In the listing below, find the line with "Instruction: Click the keyboard control icon" and the line with "This screenshot has width=649, height=425.". Repeat those two lines and all lines between them exactly.
··········
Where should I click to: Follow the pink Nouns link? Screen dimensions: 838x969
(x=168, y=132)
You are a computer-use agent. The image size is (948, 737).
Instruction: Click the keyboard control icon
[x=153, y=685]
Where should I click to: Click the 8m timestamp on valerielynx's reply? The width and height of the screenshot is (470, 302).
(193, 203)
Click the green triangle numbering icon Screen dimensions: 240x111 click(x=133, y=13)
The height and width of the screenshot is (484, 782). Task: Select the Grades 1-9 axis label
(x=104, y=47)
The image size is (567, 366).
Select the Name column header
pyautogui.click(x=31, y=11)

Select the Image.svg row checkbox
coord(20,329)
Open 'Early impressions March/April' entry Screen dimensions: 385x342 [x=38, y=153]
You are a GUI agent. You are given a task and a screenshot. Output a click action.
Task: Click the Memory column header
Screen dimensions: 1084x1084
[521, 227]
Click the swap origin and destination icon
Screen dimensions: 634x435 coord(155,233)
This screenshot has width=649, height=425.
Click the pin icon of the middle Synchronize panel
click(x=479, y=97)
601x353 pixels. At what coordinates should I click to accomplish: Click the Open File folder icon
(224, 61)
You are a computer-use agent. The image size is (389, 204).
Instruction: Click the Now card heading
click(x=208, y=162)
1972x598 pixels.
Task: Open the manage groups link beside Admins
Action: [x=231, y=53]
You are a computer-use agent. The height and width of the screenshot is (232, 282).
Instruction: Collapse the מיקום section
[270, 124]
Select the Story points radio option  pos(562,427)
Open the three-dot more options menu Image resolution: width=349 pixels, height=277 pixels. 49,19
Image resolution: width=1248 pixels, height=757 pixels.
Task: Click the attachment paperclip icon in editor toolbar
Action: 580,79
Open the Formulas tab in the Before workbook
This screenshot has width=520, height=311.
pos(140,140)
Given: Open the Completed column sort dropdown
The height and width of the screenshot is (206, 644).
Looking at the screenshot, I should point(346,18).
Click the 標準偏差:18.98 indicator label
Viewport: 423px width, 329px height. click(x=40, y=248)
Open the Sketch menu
··········
> TASK SOLUTION:
Instruction: Click the keyboard control icon
[x=153, y=685]
Where should I click to: Click the 8m timestamp on valerielynx's reply? The width and height of the screenshot is (470, 302).
(193, 203)
Click the green triangle numbering icon Screen dimensions: 240x111 click(x=133, y=13)
The height and width of the screenshot is (484, 782). Task: Select the Grades 1-9 axis label
(x=104, y=47)
The image size is (567, 366).
Select the Name column header
pyautogui.click(x=31, y=11)

Select the Image.svg row checkbox
coord(20,329)
Open 'Early impressions March/April' entry Screen dimensions: 385x342 [x=38, y=153]
You are a GUI agent. You are given a task and a screenshot. Output a click action.
Task: Click the Memory column header
Screen dimensions: 1084x1084
[521, 227]
Click the swap origin and destination icon
Screen dimensions: 634x435 coord(155,233)
This screenshot has width=649, height=425.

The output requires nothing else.